The Dangers of Initial Public Offerings

By Matt Krantz

If there’s a time when investors often turn off their reasoning and fundamental analysis skills, it’s with initial public offerings (IPOs). With an IPO, a company that had been private offers its shares to the public for the first time. There’s often a great deal of hoopla and excitement when a company’s shares are in the public’s grasp.

Some investors love to buy IPOs, practically sight unseen. It’s not because there’s a lack of information on IPO. Companies going public for the first time must provide everyone interested in investing with a regulatory filing called the prospectus. A prospectus is a gigantic file of regulatory disclosures that are kind of like the 10-K, 10-Q, and proxy statement all rolled into one. Prospectuses contain all the financial statements you could ever want.

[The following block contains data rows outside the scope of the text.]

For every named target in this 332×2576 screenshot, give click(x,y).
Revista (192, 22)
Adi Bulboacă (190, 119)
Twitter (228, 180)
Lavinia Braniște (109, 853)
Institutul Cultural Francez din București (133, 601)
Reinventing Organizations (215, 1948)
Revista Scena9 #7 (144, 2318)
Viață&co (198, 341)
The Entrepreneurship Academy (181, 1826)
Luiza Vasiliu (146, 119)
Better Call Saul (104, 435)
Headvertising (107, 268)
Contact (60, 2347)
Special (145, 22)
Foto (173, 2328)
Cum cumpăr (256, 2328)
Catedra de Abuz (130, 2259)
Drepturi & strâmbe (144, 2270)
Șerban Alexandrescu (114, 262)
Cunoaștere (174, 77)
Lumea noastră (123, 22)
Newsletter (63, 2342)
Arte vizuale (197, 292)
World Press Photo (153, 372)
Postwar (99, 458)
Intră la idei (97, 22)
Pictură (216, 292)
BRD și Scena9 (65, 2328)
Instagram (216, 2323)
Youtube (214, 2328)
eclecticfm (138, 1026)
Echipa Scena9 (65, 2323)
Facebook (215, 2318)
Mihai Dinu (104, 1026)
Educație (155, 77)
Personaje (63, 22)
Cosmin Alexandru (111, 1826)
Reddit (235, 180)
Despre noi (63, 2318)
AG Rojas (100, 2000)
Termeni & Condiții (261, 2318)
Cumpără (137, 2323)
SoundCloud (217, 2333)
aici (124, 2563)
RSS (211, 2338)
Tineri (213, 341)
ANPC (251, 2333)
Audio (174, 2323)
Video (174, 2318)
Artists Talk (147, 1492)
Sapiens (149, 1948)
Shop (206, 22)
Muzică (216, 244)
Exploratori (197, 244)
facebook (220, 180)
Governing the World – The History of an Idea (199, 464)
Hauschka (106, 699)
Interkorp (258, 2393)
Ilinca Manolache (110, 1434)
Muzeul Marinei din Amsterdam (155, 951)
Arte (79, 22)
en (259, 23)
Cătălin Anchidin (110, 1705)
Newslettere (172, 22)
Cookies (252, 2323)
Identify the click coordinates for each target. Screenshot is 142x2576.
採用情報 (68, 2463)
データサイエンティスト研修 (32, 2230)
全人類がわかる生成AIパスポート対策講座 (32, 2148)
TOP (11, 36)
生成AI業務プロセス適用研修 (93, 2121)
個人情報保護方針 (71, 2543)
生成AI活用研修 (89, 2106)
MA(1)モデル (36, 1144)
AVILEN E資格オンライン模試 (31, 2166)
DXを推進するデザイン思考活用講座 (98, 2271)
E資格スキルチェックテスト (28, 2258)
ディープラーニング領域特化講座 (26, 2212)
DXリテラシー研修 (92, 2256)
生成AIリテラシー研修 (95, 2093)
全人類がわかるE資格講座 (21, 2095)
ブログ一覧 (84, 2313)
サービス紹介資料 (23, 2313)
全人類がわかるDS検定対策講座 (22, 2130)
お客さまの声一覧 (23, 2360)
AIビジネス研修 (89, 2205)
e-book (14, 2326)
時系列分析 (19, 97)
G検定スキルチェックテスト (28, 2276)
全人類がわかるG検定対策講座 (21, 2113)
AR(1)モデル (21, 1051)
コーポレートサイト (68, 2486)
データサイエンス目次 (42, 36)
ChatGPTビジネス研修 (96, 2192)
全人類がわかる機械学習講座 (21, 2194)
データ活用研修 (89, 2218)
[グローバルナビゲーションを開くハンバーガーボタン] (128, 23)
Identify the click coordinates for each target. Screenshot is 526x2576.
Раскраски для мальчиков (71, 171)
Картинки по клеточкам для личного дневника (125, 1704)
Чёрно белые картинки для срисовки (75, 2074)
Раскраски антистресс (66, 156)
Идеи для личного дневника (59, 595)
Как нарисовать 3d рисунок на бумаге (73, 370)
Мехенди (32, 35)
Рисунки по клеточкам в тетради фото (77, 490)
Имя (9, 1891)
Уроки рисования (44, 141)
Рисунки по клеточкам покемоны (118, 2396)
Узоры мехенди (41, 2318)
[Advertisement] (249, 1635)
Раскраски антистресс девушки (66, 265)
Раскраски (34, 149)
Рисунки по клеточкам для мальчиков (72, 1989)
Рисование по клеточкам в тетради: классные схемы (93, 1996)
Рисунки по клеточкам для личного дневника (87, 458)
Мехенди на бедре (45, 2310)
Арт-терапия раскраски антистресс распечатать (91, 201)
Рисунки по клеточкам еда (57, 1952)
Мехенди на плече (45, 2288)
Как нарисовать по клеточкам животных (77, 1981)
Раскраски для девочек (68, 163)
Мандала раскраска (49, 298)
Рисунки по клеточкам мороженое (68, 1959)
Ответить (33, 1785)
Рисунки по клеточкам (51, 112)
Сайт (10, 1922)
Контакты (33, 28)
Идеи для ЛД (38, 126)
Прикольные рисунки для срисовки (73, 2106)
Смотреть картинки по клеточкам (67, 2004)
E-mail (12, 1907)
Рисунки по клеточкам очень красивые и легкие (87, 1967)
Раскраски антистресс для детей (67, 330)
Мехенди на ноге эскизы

But often, new companies coming public have such a positive story, investors can’t seem to help themselves. Here’s a startling fact: A huge number of companies aren’t even profitable when they’re launching their IPOs. In 2014, for instance, 83 percent of all technology companies launching an IPO lost money, says Jay Ritter, professor of finance at the University of Florida. It’s not a recent phenomenon either. And get this: Back in 2000, 80 percent of the companies that sold stock to the public weren’t profitable. Investors, though, routinely ignore the fundamentals and buy these IPOs anyway.

As you’re probably guessing already, investors who buy IPOs with no understanding of the fundamentals are usually sorely disappointed. Investors who bought IPOs between 1980 and 2013, and held the stocks for three years, wound up lagging the rest of the stock market by 18.4 percent, Ritter says.

Some IPO wipeouts are especially stunning. One that comes to mind is Etsy, an online retailer where artisans can sell handmade items that sold shares to the public for the first time in April 2015. Online companies were the hot thing again on Wall Street in the mid-2010s, as investors saw the success of Amazon.com and hoped to get on the ground floor of the next hot online retailer. Etsy soared 88 percent on its first day of trading to close at $30 a share. But, again, investors doomed themselves by paying top dollar for a risky business. The company’s losses continued to accumulate in 2015, and Etsy shares sank to roughly $9 a share in December 2015 for a crushing 70 percent loss for investors who bought on the stock’s first day.